Start of Entries provided
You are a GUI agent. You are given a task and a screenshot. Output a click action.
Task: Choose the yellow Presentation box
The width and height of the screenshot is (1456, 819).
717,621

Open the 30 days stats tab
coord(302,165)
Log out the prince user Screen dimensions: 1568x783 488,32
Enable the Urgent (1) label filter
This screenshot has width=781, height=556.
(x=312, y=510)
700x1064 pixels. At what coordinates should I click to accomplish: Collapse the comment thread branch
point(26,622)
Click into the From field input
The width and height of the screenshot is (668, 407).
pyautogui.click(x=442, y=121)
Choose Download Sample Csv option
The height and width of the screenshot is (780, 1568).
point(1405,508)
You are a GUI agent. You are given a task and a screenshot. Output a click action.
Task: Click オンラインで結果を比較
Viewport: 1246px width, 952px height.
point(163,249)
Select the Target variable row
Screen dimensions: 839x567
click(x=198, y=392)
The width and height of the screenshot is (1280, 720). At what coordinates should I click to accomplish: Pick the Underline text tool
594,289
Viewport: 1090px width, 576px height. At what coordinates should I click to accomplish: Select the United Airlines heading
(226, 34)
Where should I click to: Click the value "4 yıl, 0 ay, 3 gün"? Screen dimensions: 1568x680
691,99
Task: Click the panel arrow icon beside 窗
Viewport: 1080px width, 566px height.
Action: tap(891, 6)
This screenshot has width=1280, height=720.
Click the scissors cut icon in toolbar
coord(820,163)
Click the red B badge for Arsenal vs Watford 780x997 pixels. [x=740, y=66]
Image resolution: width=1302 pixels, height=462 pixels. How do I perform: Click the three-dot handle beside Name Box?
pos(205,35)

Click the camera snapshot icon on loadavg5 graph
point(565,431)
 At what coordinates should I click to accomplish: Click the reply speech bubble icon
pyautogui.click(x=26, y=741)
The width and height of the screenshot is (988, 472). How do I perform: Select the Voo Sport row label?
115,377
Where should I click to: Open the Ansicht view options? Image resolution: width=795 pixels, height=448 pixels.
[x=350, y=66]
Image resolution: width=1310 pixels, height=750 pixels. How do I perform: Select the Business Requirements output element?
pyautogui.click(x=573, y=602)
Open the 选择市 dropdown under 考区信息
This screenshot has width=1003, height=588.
End of Entries provided
■ Exercise objective ■
In the entries above, the lines between the one holding "Task: Click オンラインで結果を比較" and the one holding "This screenshot has width=1280, height=720.", inclusive, are to be printed exactly as written, and those alone.

■ Your response ■
Task: Click オンラインで結果を比較
Viewport: 1246px width, 952px height.
point(163,249)
Select the Target variable row
Screen dimensions: 839x567
click(x=198, y=392)
The width and height of the screenshot is (1280, 720). At what coordinates should I click to accomplish: Pick the Underline text tool
594,289
Viewport: 1090px width, 576px height. At what coordinates should I click to accomplish: Select the United Airlines heading
(226, 34)
Where should I click to: Click the value "4 yıl, 0 ay, 3 gün"? Screen dimensions: 1568x680
691,99
Task: Click the panel arrow icon beside 窗
Viewport: 1080px width, 566px height.
Action: tap(891, 6)
This screenshot has width=1280, height=720.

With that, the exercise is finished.